_Short task A_
From the vegan jalapeño chili recipe below, return the passage starting at "Tofutti brand vegan" and ending at "another 1-2 minutes.", copied word for word.
_Short task B_
How much chili powder does the vegan jalapeño chili recipe below call for?

_Selected excerpt_
━━━
Vegan Jalapeño Chili

This is a foolproof, comforting, delicious crowd pleaser perfect for any weeknight dinner!

Listen – I’ve never been a big fan of chili. The consistency of a spoonful of beans and ground meat always turned me off, and I didn’t understand why chili was so loved and cherished as a comfort meal. That completely changed when I cut out the meat and accidentally made this great dish! I was trying to make a white chili, but I was in a rush and used too much of a couple of things and forgot other ingredients altogether. Thankfully, the end result turned out to be absolutely delicious. It’s spicy, creamy, the textures are complementary and satisfying, and it’s even better the next day. This is on my list of wonderful, simple crowd pleasers!

Ingredients:

  • 2 cups low sodium vegetable stock
  • 4 cloves garlic, minced
  • 2 15 oz cans of white navy beans, drained and rinsed
  • 3/4 cup marinated jalapeño slices, roughly chopped
  • 1/2 medium white onion, minced
  • 1 cup cooked whole kernel corn
  • 8 oz plain vegan cream cheese
  • 1/4 tsp nutmeg
  • 1 tbsp chili powder
  • 1/2 tbsp cumin
  • 2 tsp garlic powder
  • 1/4 tsp ground sea salt
  • 1/4 tsp ground black pepper

NOTES:

Tofutti brand vegan cream cheese is my favorite, but any plain cream cheese will work.

I bought an 11 oz can of spicy marinated jalapeño slices and chopped up about 3/4 of a cup for this recipe. You can also use fresh or regular canned slices, I just prefer the spicy marinated for some extra flavor.


Method:

  • In a large sauté pan, heat a tablespoon of olive oil. Add the minced onion and cook for 4-5 minutes, or until translucent. Add the minced garlic and sauté for another 1-2 minutes.
━━━
_Raw records_
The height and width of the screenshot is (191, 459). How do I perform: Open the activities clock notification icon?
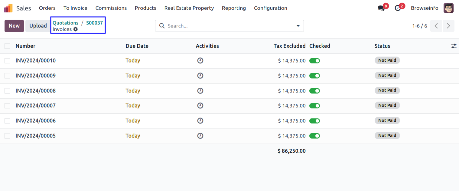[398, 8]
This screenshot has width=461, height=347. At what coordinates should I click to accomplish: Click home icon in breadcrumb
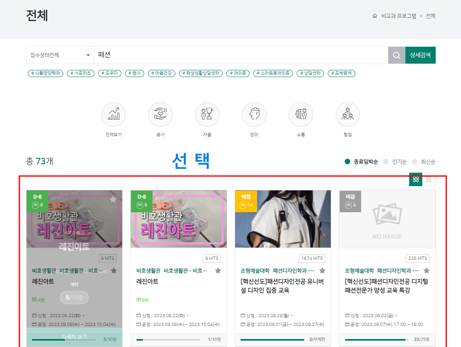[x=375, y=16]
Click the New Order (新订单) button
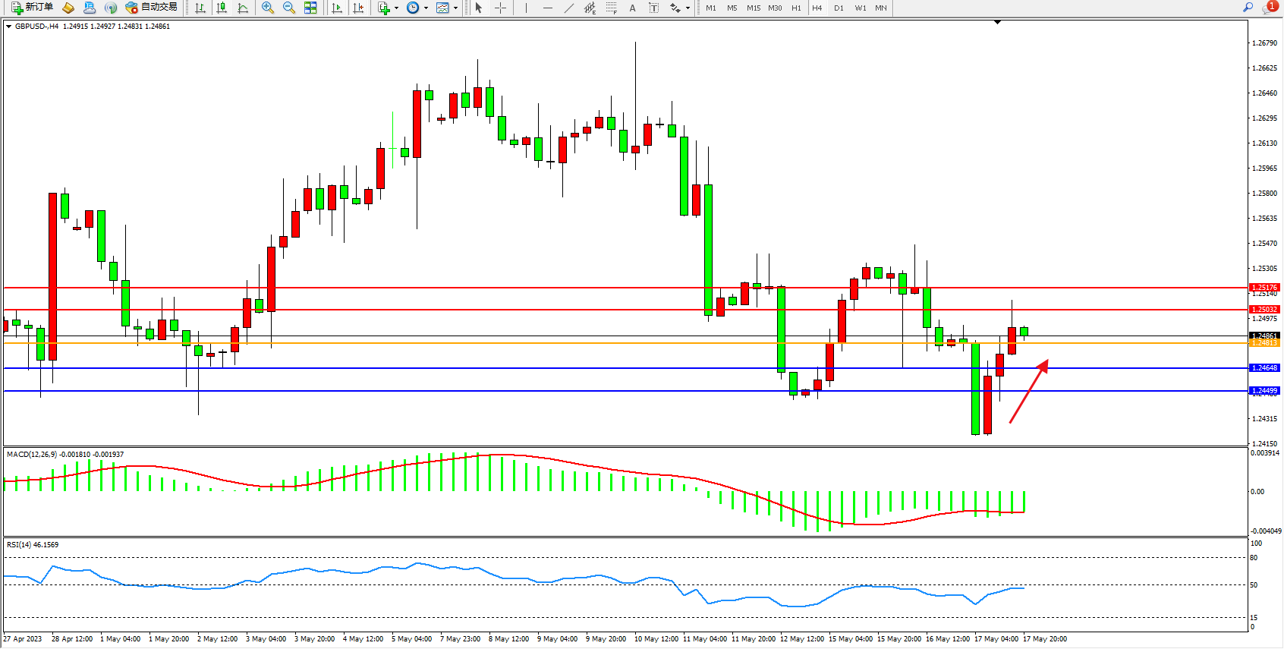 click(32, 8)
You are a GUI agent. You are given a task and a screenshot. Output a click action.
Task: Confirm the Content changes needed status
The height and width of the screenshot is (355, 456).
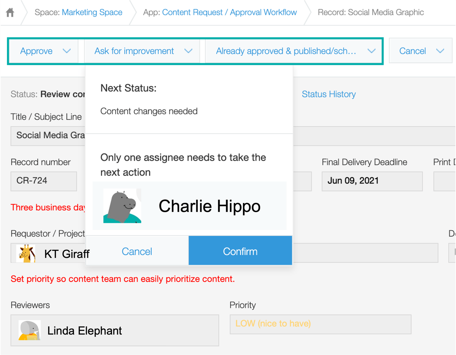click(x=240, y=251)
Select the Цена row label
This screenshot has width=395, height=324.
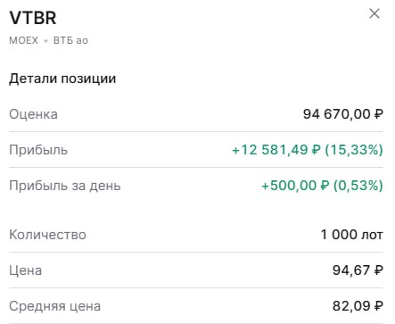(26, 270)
━━━
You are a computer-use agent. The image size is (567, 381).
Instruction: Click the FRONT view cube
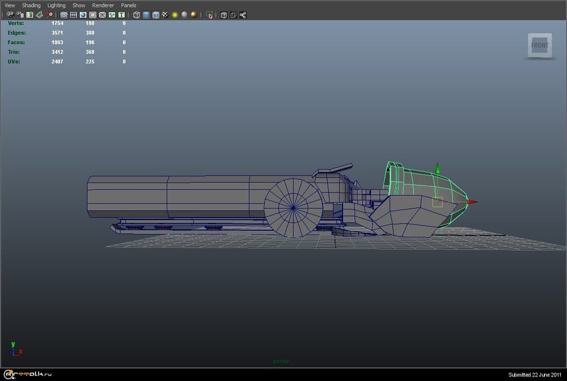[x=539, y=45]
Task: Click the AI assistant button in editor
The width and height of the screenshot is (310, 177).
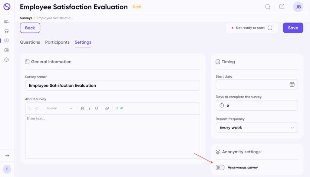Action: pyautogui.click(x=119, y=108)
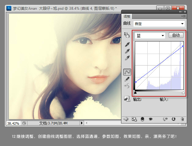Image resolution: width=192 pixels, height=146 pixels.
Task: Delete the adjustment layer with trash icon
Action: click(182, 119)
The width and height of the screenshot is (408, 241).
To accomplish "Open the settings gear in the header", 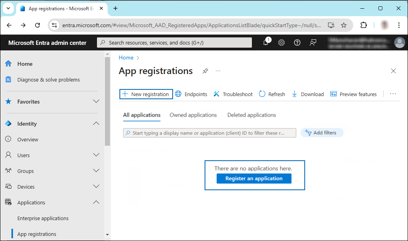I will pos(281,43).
━━━
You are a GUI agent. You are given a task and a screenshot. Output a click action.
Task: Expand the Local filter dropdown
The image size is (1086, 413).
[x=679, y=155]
━━━
_Correct response A_
Tofutti brand vegan cream cheese is my favorite, but any plain cream cheese will work.

I bought an 11 oz can of spicy marinated jalapeño slices and chopped up about 3/4 of a cup for this recipe. You can also use fresh or regular canned slices, I just prefer the spicy marinated for some extra flavor.


Method:

  • In a large sauté pan, heat a tablespoon of olive oil. Add the minced onion and cook for 4-5 minutes, or until translucent. Add the minced garlic and sauté for another 1-2 minutes.

_Correct response B_
1 tablespoon